The first benefit happens on the nights I work. Last night, for example, I worked in town and got home at 6, as I always do. Coming home to kids who need attention and food that needs to be cooked is always a trial. I know that I should prepare something for E, who looks after our children, to pop in the oven before we get home, but I have managed that level of preplanning only ONCE in the year that I’ve lived here. Last night, though, instead of giving the kids a quick hug, racing to pull off my work clothes and change into my home clothes so that I could throw together something fast and adequate for dinner, I came home to Rob, cheerful in the kitchen, making the house smell delicious. He and E and the kids had already made a “science/ baking experiment” for dessert—seven little chocolate candies, thick slabs of dark chocolate on the bottom with a layer of homemade caramel on top. Dessert finished, Rob was cooking on his own—dinner.
He served the meal 15 minutes after we walked in the house: homemade three cheese ravioli in a sage brown butter sauce. This meal, cooked by my friend in my very own kitchen, was sublime—one of the best things I’ve ever eaten. We sat at the table and drank wine and ate salad with Rob’s fresh honey mustard vinaigrette, and we all moaned out loud with nearly every bite (Aidan had thirds).
There are serious benefits for the nights I don’t work, too. Then Rob will decide what the dinner is and I’ll help, or I’ll decide and he’ll help. We’ll cook together—often with Melissa or Michael or a kid or two—and he’ll make everything I make better than it would be if he weren’t there. I’m a pretty good cook, but he’s fantastic, and he can be totally complementary and supportive at the same time he’s making suggestions that take my cooking to a different level.

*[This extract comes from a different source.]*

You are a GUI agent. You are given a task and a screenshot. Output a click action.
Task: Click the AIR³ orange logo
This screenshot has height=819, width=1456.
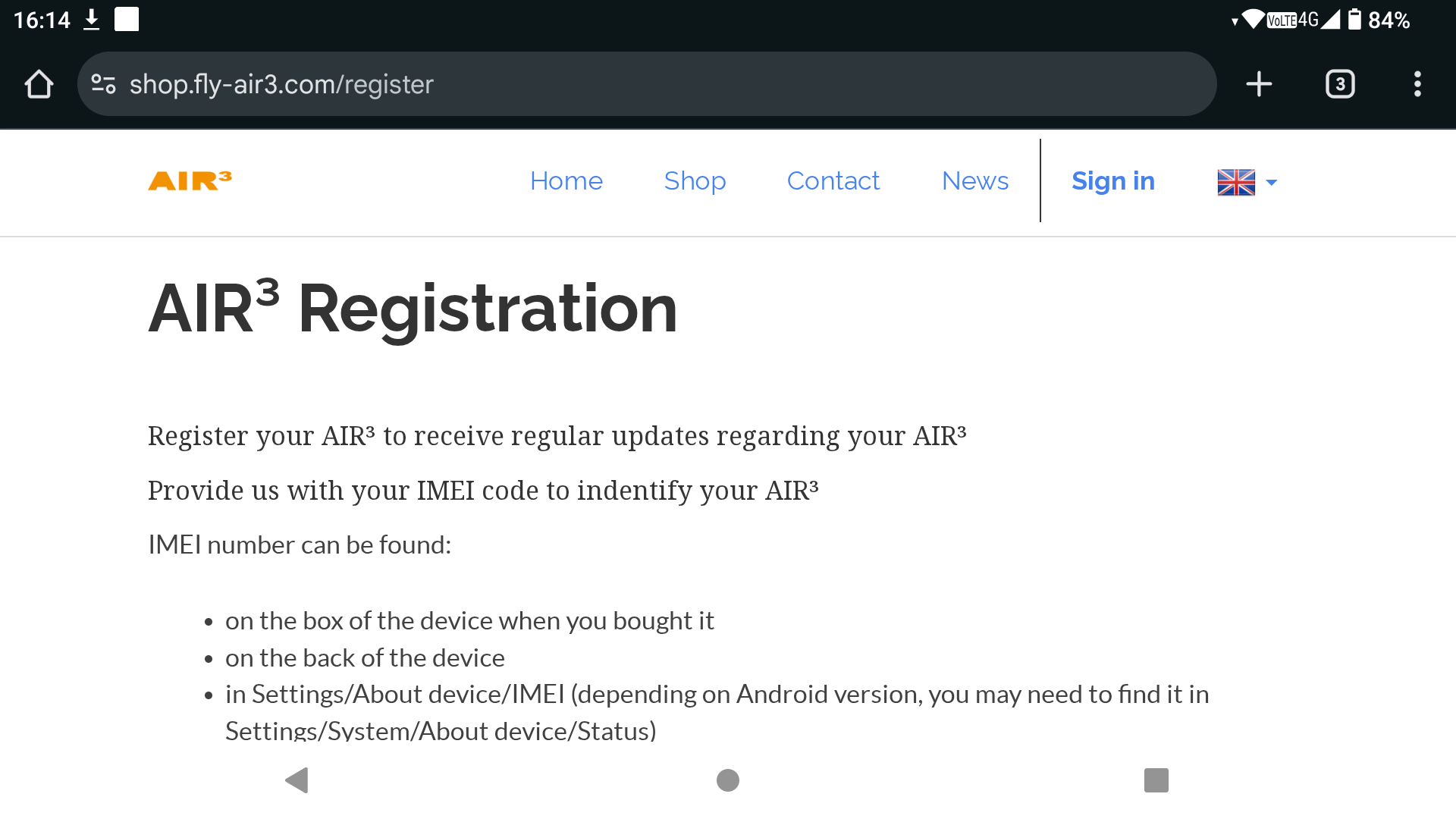[190, 180]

And then there’s the benefit of having a chef around and thinking like a chef. Even if he never cooked anything again, even if he didn’t pick up a knife to slice carrots into exactly even julienne strips, I would still learn just by going to the market with him and hearing him think out loud about food. He thinks like an artist: How about this ingredient plus this one? I’ve never seen this veggie before, let’s buy one and sauté it. Don’t throw out that too-ripe fruit: let’s make sorbet. And so on. I have the chance to get inside the thinking of a chef and to hear about how things go together and how I could experiment more to see which new combinations there are to create in the world. And I would be a better cook even if he modeled nothing but his thinking.
Ah, but homemade pad thai on the porch after a day on the beach or the freshest spring rolls I’ve ever had on a warm evening (and with no cilantro!) or grilled peaches and apricots, hot and sweetly dripping—these are delights I’ll hold with me a long long time. The fact that he’s our oldest friend and can remember our wedding and our first dog and me at 17—this just shows how careful a preplanner I really am. After all, who needs to prepare a casserole when you can just make friends with a chef a couple of decades before culinary school!
1 comment:
You mean sorbet doesn't grow in cartons! Tell Rob to quit with the teaser shots and give us a full face job for the "Wanted" posters.